### 本文
^^^^

吉祥寺JazzSyndicate

 吉祥寺ジャズシンジケートは、東京、吉祥寺の某Barに集まるJazzファンのゆるーいコミュニティです。  コンテンポラリーJazzを中心に、音楽、アート、アニメ、カフェ、バー、面白グッズ、などなど、わがままに、気まぐれに、無責任に発信します。

2014年04月

【Disc Review】 “Tales of Cyparis” (2013) Grégory Privat

“Tales of Cyparis”  (2013) Grégory Privat
Grégory Privat (Piano, Fender Rhodes, Wurlitzer)
Manu Codjia (Guitar) Jiri Slavik (Double Bass) Arnaud Dolmen (Ka) Sonny Troupé (Drums, Ka) Adriano Tenorio (Percussions)

Tales of Cyparis
Privat
Plus Loin Music
2013-09-24





 フランス領マルティニーク出身の若手ピアニストの爽やかなコンテンポラリージャズ。
 何やらBill Evansっぽいpianoのイントロから始まるこのアルバム。
 DrumではなくCajón(箱型パーカッションですね)とBaseが加わり、なるほど、カリブっぽいムードが漂い始めます。
 編成はピアノトリオをベースに、ギターやボーカルなどが彩を添える今風なジャズ。
 アルバム出だしの質感はKeith Jarrettの“Treasure Island”から毒気を抜いて軽やかに、近代的にした感じかな?
 中にはStevie Wonder的なボーカル曲が何曲かあったり、少々ロックっぽいギターが入ったり。
 ジャズやらワールドやらソウルやら、もろもろのテイストが混ざった佳曲揃い。
 リーダーのピアノ、ヨーロッパの雰囲気が漂い上品かつしなやか、軽快でほどよい疾走感。
 要所で決まる早いパッセージがカッコいい。
 しかもヨーロッパ系にありがちな暗さ深刻さは皆無、明るい質感。
 少し前ならZsolt Kaltenecker、現代ならRobert Glasperあたりにも通じる感じでしょうか。

^^^^

### 記録データ
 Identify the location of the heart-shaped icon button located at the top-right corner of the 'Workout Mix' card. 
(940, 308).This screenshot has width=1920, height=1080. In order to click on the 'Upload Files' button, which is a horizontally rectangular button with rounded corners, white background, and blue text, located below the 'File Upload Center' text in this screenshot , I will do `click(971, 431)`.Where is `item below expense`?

^^^^

### 課題
アルバム評の本文で、このアルバムのイントロは誰っぽいピアノだと書かれているか答えてください。

### 正解
Bill Evans